INFORMATION SHOWN start

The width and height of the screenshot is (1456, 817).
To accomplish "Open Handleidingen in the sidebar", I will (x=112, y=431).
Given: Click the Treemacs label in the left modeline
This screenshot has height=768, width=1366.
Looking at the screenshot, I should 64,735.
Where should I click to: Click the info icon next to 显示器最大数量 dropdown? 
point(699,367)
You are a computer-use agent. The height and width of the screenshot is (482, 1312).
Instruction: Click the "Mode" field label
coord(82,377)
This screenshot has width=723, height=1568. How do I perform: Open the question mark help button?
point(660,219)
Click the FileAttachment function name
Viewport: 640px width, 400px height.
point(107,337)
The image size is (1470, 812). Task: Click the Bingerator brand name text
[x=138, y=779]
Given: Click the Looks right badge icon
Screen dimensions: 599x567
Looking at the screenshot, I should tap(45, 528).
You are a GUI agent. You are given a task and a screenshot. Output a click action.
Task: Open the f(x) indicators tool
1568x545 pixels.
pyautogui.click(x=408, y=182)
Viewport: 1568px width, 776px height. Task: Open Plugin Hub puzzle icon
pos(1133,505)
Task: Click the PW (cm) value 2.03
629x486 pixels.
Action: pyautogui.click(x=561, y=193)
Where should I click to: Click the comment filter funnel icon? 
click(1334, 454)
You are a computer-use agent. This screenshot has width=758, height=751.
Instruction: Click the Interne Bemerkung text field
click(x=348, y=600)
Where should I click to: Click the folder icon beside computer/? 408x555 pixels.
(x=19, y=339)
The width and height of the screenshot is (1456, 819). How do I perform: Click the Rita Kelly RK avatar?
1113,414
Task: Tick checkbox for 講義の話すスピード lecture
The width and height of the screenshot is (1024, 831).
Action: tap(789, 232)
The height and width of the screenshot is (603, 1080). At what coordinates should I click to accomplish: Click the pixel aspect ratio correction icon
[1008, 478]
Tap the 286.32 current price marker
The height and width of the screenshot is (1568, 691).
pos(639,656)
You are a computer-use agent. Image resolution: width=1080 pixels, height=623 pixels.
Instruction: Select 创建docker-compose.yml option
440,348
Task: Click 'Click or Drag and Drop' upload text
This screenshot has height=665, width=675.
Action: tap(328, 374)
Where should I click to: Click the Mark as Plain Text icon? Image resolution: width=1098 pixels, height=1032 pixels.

INFORMATION SHOWN end

## EXERCISE DESCRIPTION
Which lines in the data above contain the string "pixels", with uppercase and lowercase counting as different? Gather every one of them.

## ANSWER BELOW
1568x545 pixels.
629x486 pixels.
Where should I click to: Click the folder icon beside computer/? 408x555 pixels.
You are a computer-use agent. Image resolution: width=1080 pixels, height=623 pixels.
Where should I click to: Click the Mark as Plain Text icon? Image resolution: width=1098 pixels, height=1032 pixels.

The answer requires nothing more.